Mattr Corp.
- Formerly: Shawcor Ltd.
- Type: Public
- Traded as: TSX: MATR
- Industry: Oil & Gas Equipment Services
- Headquarters: Toronto, Ontario, Canada Houston, Texas, United States
- Area served: Worldwide
- Key people: Kevin Nugent (Chairman) Mike Reeves (CEO) Tom Holloway (CFO)
- Products: Spoolable Composite Pipes, Underground Storage Tanks, Wire and Cable, Heat Shrinkable Tubes
- Number of employees: 6,000 – November 2017
- Website: www.mattr.com

= Mattr =

Canadian materials technology company

Mattr Corp., formerly known as Shawcor Ltd., is a Canadian materials technology company, based in Toronto, Ontario, and listed on the Toronto Stock Exchange. In 2017, it had a revenue of $1.56 billion. It was founded by Francis Shaw, the father of the founder of Shaw Communications, and there was substantial ownership in both companies by the Shaw family for many years.

== History ==
Shawcor was founded by Francis Shaw in rural Lambton County. It was originally a construction company, but later expanded into pipeline coatings, cable television, and numerous other businesses. In the 1970s, the business was split between Francis's sons Leslie and JR Shaw; Leslie inherited the pipeline services business, which became the current Shawcor, while JR Shaw inherited the western cable business, which became Shaw Communications. Under Leslie's leadership, the company grew significantly; by 2002, it had a market capitalization of $1 billion, and 43 plants in 20 countries. Around that time, Leslie ceded his leadership of the business to his daughter, Virginia Shaw.

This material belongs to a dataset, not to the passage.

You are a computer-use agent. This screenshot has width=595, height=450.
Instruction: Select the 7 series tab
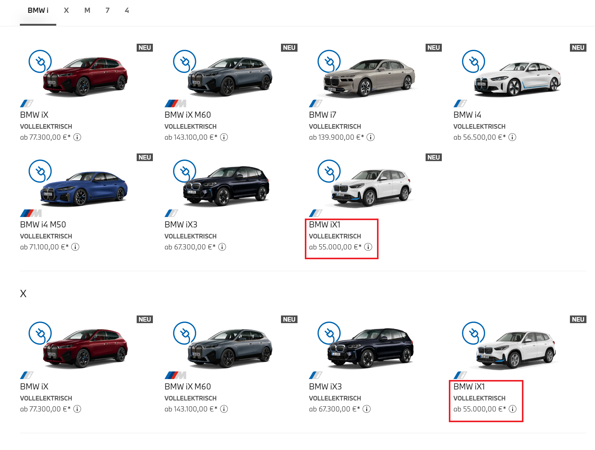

In 2012, Shawcor suggested that it might consider putting itself up for sale. At the time, the company had a market capitalization of about $3 billion. The company eventually decided not to sell, causing to share price to fall 15%. In 2013, it eliminated its dual class share structure, under which the Shaw family controlled the majority of voting shares.

==Operations==
Shawcor operates through 2 Segments: Composite Technologies (Flexpipe and Xerxes) and Connection Technologies (AmerCable, DSG Canusa and Shawflex). It has about 100 manufacturing and service facilities and sales offices and 6000 employees in 25 countries.

Former logo of Shawcor Ltd.

The previous pipe coating solutions division - which was the largest division in the company until its sale to Tenaris at the end of 2023 - was formerly part of Halliburton. At that time, it was named Bredero Price. Shawcor acquired the portion of the division it did not already own for $200 million in 2002.